While I have assumed that square root sigh on the left hand side of the equation applies only to the terms (x^2 - 16), the other two answer apply this sign to all the terms on the left hand side f equation.

By the way if we accept that the square root sign is applicable to all the terms on the left hand side of the equation then the equation can be simplified by removing the square root sign from both the sides.

I'll verify if the values given are the solution of the equation, considering the equation written in the following form:

sqrt[(x^2-16)-(x-4)]=sqrt(x^2-5x+4)

It is very simple to find out if the 2 given values are the given solution for the equation:

sqrt[(x^2-16)-(x-4)]=sqrt(x^2-5x+4)

First of all, we'll try to substitute the value x = 4 into the equation, to see if the value verifies it.

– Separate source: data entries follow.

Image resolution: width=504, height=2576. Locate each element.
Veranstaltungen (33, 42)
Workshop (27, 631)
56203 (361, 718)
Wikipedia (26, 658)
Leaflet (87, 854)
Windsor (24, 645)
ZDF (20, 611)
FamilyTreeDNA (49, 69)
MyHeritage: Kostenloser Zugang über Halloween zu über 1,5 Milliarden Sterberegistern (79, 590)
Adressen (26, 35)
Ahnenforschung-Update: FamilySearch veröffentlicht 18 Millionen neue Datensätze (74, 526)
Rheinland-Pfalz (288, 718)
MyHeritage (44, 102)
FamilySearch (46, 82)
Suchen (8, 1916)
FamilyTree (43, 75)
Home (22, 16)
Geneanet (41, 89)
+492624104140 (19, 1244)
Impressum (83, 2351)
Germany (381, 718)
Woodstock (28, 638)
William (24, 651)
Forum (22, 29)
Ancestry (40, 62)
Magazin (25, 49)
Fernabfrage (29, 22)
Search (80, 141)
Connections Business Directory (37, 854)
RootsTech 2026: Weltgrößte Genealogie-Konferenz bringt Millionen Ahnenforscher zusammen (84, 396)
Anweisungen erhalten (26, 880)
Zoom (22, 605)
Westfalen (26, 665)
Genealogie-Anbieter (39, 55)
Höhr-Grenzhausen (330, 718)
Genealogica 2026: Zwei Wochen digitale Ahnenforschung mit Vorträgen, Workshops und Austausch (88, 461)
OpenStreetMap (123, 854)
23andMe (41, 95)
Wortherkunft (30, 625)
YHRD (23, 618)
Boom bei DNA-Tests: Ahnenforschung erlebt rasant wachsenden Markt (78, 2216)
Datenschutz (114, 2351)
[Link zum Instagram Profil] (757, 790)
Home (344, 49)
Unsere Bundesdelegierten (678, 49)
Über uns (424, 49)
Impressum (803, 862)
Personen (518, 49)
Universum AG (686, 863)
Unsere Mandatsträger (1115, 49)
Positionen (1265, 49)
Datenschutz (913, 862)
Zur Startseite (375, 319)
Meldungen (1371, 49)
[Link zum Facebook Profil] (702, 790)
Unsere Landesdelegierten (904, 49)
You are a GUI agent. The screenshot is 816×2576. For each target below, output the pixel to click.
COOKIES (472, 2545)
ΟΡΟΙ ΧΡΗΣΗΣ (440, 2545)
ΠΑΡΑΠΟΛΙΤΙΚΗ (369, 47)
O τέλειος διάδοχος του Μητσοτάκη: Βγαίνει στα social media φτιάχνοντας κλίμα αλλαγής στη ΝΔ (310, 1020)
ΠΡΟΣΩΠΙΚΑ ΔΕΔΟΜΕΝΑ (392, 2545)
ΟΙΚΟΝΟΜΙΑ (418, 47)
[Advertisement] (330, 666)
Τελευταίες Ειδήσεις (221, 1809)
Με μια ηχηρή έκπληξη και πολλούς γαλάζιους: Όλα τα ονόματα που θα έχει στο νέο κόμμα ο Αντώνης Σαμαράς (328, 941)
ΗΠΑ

sqrt[(4^2-16)-(4-4)]=sqrt(4^2-5*4+4)

sqrt[(16-16)-0]=sqrt(16-20+4)

sqrt 0=sqrt 0

0=0, so **x=4** is the value for the equation above.

Now, we'll try to substitute the value x = 5 into the equation, to see if the value verifies it.

sqrt[(5^2-16)-(5-4)]=sqrt(5^2-5*5+4)

sqrt(25-16-1)=sqrt(25-25+4)

sqrt 8=sqrt 4

2sqrt 2=2, NOT TRUE!

So x=5 is not the root for the given equation.